_Required action_
For each line below, print it again exactly as shown.

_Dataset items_

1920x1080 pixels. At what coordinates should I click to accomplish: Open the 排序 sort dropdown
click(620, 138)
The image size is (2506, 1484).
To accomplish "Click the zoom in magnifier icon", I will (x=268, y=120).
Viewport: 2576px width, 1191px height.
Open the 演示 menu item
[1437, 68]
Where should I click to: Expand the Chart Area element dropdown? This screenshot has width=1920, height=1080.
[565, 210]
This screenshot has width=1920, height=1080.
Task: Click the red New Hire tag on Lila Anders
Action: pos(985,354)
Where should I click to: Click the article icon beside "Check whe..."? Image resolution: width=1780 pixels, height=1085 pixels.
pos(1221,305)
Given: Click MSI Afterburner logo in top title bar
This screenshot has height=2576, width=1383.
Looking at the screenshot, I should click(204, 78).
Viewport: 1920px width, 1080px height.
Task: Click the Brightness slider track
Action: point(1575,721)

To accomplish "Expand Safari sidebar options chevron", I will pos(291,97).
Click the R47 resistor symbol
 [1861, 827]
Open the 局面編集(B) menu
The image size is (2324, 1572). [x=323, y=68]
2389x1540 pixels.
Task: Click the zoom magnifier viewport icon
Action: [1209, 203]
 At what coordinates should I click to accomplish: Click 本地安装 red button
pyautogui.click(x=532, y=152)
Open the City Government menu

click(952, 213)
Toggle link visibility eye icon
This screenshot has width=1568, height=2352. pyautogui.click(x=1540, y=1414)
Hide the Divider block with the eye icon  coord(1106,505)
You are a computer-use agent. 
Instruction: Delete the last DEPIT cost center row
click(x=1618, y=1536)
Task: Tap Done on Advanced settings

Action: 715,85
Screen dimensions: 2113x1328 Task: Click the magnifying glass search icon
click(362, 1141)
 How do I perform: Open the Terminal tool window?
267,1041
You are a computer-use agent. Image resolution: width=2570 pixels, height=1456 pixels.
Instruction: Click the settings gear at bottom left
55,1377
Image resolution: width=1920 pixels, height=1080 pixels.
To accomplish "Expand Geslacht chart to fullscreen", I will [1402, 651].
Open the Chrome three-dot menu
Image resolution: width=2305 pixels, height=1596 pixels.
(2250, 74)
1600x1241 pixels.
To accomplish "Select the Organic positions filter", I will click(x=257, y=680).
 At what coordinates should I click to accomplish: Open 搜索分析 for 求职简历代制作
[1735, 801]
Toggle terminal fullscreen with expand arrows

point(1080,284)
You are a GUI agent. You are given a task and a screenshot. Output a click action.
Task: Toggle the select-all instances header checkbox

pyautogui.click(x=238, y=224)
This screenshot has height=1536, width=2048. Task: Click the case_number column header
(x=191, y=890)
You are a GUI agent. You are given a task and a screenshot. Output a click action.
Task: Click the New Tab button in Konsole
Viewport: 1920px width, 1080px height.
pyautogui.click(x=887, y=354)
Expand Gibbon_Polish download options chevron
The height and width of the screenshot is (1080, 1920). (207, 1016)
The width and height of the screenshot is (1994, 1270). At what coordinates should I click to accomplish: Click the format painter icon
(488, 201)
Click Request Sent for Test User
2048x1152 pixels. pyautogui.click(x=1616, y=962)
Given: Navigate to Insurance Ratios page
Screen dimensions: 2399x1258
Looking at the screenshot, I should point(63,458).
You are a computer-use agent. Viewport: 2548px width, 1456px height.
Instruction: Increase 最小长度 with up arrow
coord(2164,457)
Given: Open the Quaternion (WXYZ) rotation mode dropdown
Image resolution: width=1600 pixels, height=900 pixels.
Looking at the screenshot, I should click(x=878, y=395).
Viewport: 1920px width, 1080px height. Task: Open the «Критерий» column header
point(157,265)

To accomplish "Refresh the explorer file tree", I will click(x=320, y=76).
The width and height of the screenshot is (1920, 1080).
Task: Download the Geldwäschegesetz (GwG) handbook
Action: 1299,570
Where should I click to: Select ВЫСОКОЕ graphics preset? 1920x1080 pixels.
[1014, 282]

_Written response_
1920x1080 pixels. At what coordinates should I click to accomplish: Open the 排序 sort dropdown
click(620, 138)
The image size is (2506, 1484).
To accomplish "Click the zoom in magnifier icon", I will (x=268, y=120).
Viewport: 2576px width, 1191px height.
Open the 演示 menu item
[1437, 68]
Where should I click to: Expand the Chart Area element dropdown? This screenshot has width=1920, height=1080.
[565, 210]
This screenshot has width=1920, height=1080.
Task: Click the red New Hire tag on Lila Anders
Action: pos(985,354)
Where should I click to: Click the article icon beside "Check whe..."? Image resolution: width=1780 pixels, height=1085 pixels.
pos(1221,305)
Given: Click MSI Afterburner logo in top title bar
This screenshot has height=2576, width=1383.
Looking at the screenshot, I should click(204, 78).
Viewport: 1920px width, 1080px height.
Task: Click the Brightness slider track
Action: point(1575,721)

To accomplish "Expand Safari sidebar options chevron", I will pos(291,97).
Click the R47 resistor symbol
 [1861, 827]
Open the 局面編集(B) menu
The image size is (2324, 1572). [x=323, y=68]
2389x1540 pixels.
Task: Click the zoom magnifier viewport icon
Action: [1209, 203]
 At what coordinates should I click to accomplish: Click 本地安装 red button
pyautogui.click(x=532, y=152)
Open the City Government menu

click(952, 213)
Toggle link visibility eye icon
This screenshot has width=1568, height=2352. pyautogui.click(x=1540, y=1414)
Hide the Divider block with the eye icon  coord(1106,505)
You are a computer-use agent. 
Instruction: Delete the last DEPIT cost center row
click(x=1618, y=1536)
Task: Tap Done on Advanced settings

Action: 715,85
Screen dimensions: 2113x1328 Task: Click the magnifying glass search icon
click(362, 1141)
 How do I perform: Open the Terminal tool window?
267,1041
You are a computer-use agent. Image resolution: width=2570 pixels, height=1456 pixels.
Instruction: Click the settings gear at bottom left
55,1377
Image resolution: width=1920 pixels, height=1080 pixels.
To accomplish "Expand Geslacht chart to fullscreen", I will [1402, 651].
Open the Chrome three-dot menu
Image resolution: width=2305 pixels, height=1596 pixels.
(2250, 74)
1600x1241 pixels.
To accomplish "Select the Organic positions filter", I will click(x=257, y=680).
 At what coordinates should I click to accomplish: Open 搜索分析 for 求职简历代制作
[1735, 801]
Toggle terminal fullscreen with expand arrows

point(1080,284)
You are a GUI agent. You are given a task and a screenshot. Output a click action.
Task: Toggle the select-all instances header checkbox

pyautogui.click(x=238, y=224)
This screenshot has height=1536, width=2048. Task: Click the case_number column header
(x=191, y=890)
You are a GUI agent. You are given a task and a screenshot. Output a click action.
Task: Click the New Tab button in Konsole
Viewport: 1920px width, 1080px height.
pyautogui.click(x=887, y=354)
Expand Gibbon_Polish download options chevron
The height and width of the screenshot is (1080, 1920). (207, 1016)
The width and height of the screenshot is (1994, 1270). At what coordinates should I click to accomplish: Click the format painter icon
(488, 201)
Click Request Sent for Test User
2048x1152 pixels. pyautogui.click(x=1616, y=962)
Given: Navigate to Insurance Ratios page
Screen dimensions: 2399x1258
Looking at the screenshot, I should point(63,458).
You are a computer-use agent. Viewport: 2548px width, 1456px height.
Instruction: Increase 最小长度 with up arrow
coord(2164,457)
Given: Open the Quaternion (WXYZ) rotation mode dropdown
Image resolution: width=1600 pixels, height=900 pixels.
Looking at the screenshot, I should click(x=878, y=395).
Viewport: 1920px width, 1080px height. Task: Open the «Критерий» column header
point(157,265)

To accomplish "Refresh the explorer file tree", I will click(x=320, y=76).
The width and height of the screenshot is (1920, 1080).
Task: Download the Geldwäschegesetz (GwG) handbook
Action: 1299,570
Where should I click to: Select ВЫСОКОЕ graphics preset? 1920x1080 pixels.
[1014, 282]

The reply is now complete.